[How to complete this task]
Each entry should be repeated exactly. Its pictures should not be.

[Records from a dataset]
....

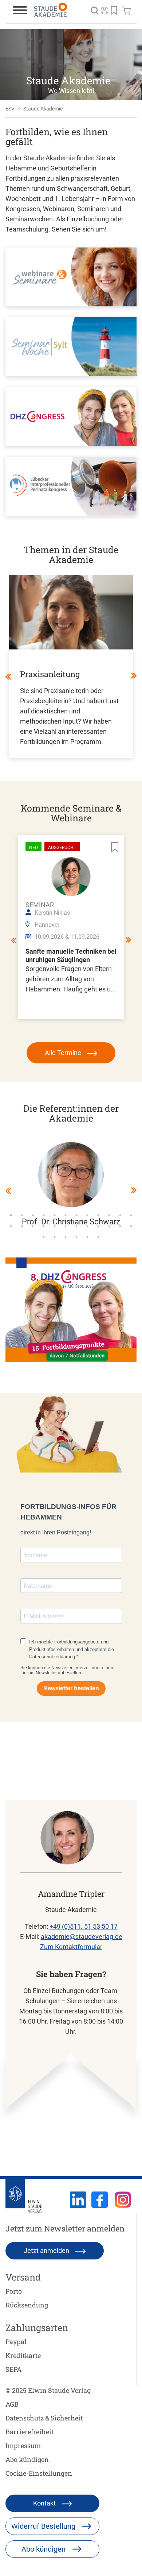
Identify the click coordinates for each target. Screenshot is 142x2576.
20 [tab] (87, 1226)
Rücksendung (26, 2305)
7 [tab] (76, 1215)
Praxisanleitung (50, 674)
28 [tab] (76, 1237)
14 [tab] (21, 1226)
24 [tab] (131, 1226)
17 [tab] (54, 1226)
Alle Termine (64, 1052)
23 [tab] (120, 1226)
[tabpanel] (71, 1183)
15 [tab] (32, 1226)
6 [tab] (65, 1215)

....

[Result]
Identify the click coordinates for each target. Screenshot is 142x2576.
20 [tab] (87, 1226)
Rücksendung (26, 2305)
7 [tab] (76, 1215)
Praxisanleitung (50, 674)
28 [tab] (76, 1237)
14 [tab] (21, 1226)
24 [tab] (131, 1226)
17 [tab] (54, 1226)
Alle Termine (64, 1052)
23 [tab] (120, 1226)
[tabpanel] (71, 1183)
15 [tab] (32, 1226)
6 [tab] (65, 1215)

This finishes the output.